Besos. Preguntas. Caricias. Letanías interminabes e incontables gracias a Dios por el feliz desenlace del largo viaje. Deseé con todas mis fuerzas que llegásemos pronto a la estación en la que habría de tomar el tren que me llevaría directamente, esta vez ya si, hasta Granada. Qué grande debe ser la capital -pensé- para que los trenes tengan varios lugares en los que recoger y dejar viajeros.

De nuevo dejado en manos de desconocidos… Advertencias. Besos. Caricias. Para bienes hacia aquellos a los que iba a visitar…

Y por fin, otra vez el incesante traquetreo… Y la invencible curiosidad. Esta vez sin temor. Más bien alivio por haber escapado de mis captoras. Llegados a este punto he de decir que volví a verlas muchas veces, y que llegué a quererlas. Pero durante muchos meses en mi lejana infancia, fueron las protagonistas de mis peores pesadillas.

¡Granada! Recuerdo como si fuera ayer mi primera visita a «la Alhambra», dibujando con mis pasos «el Partal», viendo mi rostro reflejado junto a los «Abencerrajes», bebiendo agua de las marmóreas fieras nazaríes cuando las leyes patrimoniales no impedían acercarse a ellas, correr junto a ellas, cazar con ellas.

Recuerdo que ayer mismo me perdí en «la Alcaicería», que me senté en un pequeño banco de los que salpicaban «el Paseo del Príncipe», que recé frente a «Nuestra Madre de las Angustías».

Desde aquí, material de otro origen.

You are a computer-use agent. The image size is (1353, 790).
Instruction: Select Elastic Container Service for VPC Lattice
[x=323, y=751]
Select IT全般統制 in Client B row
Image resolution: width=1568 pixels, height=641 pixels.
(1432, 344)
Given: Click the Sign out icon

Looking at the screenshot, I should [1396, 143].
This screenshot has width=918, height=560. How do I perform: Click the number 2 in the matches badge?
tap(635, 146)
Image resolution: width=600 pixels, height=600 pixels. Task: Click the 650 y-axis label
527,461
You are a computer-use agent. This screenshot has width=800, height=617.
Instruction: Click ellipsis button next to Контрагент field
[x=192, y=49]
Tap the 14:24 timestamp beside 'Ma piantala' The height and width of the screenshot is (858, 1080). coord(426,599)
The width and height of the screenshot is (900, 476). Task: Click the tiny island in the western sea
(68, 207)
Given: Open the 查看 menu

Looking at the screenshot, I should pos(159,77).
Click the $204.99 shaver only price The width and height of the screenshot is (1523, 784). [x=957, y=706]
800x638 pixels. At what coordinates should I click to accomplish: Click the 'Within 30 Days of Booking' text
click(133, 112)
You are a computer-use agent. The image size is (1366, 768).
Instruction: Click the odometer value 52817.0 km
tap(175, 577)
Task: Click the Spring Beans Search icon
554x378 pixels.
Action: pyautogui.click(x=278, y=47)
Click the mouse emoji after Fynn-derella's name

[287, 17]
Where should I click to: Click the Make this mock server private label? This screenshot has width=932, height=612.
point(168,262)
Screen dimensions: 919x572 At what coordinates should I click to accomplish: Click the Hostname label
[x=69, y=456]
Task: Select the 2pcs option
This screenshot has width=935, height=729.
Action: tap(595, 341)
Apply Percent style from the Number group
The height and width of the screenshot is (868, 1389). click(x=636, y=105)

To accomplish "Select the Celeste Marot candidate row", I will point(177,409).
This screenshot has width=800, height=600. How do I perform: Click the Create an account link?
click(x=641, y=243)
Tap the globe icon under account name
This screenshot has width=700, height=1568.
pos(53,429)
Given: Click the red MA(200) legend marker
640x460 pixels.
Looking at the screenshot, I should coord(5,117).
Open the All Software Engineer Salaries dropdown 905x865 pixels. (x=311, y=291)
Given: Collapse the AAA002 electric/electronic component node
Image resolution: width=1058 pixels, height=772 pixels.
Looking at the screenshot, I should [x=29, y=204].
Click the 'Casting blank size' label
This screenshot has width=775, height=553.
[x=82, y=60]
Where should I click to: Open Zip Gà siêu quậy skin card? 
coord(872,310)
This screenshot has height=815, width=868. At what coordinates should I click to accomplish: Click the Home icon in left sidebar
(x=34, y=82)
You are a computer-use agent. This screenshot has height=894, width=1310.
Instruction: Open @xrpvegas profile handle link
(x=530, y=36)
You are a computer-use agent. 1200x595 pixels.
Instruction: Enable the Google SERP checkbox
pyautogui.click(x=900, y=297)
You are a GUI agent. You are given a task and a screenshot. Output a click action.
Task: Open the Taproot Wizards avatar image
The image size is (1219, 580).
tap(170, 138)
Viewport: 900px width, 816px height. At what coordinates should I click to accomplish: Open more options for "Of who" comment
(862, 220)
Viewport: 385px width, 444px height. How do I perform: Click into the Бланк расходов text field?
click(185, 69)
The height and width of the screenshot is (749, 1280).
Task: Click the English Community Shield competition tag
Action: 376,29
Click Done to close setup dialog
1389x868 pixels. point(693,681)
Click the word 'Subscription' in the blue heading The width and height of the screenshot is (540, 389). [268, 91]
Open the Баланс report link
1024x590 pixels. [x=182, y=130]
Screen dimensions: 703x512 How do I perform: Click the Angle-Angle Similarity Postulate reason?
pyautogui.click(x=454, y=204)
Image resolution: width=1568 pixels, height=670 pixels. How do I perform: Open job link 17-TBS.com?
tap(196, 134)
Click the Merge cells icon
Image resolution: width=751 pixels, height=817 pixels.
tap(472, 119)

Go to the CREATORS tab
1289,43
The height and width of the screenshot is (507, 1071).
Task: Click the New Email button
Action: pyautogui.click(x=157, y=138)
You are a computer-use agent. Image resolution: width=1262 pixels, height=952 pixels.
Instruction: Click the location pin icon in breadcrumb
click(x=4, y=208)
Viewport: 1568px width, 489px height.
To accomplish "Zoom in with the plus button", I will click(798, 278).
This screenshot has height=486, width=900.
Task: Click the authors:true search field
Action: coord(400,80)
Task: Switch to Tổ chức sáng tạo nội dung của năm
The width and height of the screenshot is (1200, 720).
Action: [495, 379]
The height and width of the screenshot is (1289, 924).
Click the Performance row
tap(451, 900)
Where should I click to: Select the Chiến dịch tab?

Recuerdo que ayer transité cada calle de la ciudad en sus olvidados tranvías, que me empapé con el agua de «la Fuente del Triunfo», que escuché cantar en «Sacromonte»… Que comencé a buscar el sentido de la vida perdido en las blancas calles «del Albaicín»… Y entonces, creo comprender, y recordar, el por qué de las lágrimas de la princesa cautiva. Y por un momento tengo la sensación de recordar que un día cabalgué junto al último rey de su estirpe, y que, junto a él, lloré dejando atrás Granada… Buscando el refugio de Sierra Nevada.

Ojalá que algún día cada hombre, cada Dios recuerde nuestras lágrimas. Así, tal vez lloren por y con nosotros, y sean capaces de recordar y comprender que el viaje de cada uno es el tránsito de todos: la vida. Y que a todos nos espera la misma estación de destino.